◆ WHAT THE EXERCISE ASKS ◆
From the first line to the last, restate the data word for word.

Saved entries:
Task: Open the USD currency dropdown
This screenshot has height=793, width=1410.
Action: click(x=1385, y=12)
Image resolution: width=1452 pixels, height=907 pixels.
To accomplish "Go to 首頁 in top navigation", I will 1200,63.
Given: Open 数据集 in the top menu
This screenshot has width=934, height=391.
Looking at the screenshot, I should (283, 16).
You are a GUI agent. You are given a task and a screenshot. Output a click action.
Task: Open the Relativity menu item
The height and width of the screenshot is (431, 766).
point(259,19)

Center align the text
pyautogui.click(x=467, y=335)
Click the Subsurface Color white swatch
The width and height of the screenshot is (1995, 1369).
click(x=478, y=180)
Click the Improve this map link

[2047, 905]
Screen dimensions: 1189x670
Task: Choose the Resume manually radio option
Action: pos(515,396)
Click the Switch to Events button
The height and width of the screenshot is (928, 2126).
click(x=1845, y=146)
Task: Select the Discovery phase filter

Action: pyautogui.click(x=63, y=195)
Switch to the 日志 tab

◆ RESULT BELOW ◆
Task: Open the USD currency dropdown
This screenshot has height=793, width=1410.
Action: click(x=1385, y=12)
Image resolution: width=1452 pixels, height=907 pixels.
To accomplish "Go to 首頁 in top navigation", I will 1200,63.
Given: Open 数据集 in the top menu
This screenshot has width=934, height=391.
Looking at the screenshot, I should (283, 16).
You are a GUI agent. You are given a task and a screenshot. Output a click action.
Task: Open the Relativity menu item
The height and width of the screenshot is (431, 766).
point(259,19)

Center align the text
pyautogui.click(x=467, y=335)
Click the Subsurface Color white swatch
The width and height of the screenshot is (1995, 1369).
click(x=478, y=180)
Click the Improve this map link

[2047, 905]
Screen dimensions: 1189x670
Task: Choose the Resume manually radio option
Action: pos(515,396)
Click the Switch to Events button
The height and width of the screenshot is (928, 2126).
click(x=1845, y=146)
Task: Select the Discovery phase filter

Action: pyautogui.click(x=63, y=195)
Switch to the 日志 tab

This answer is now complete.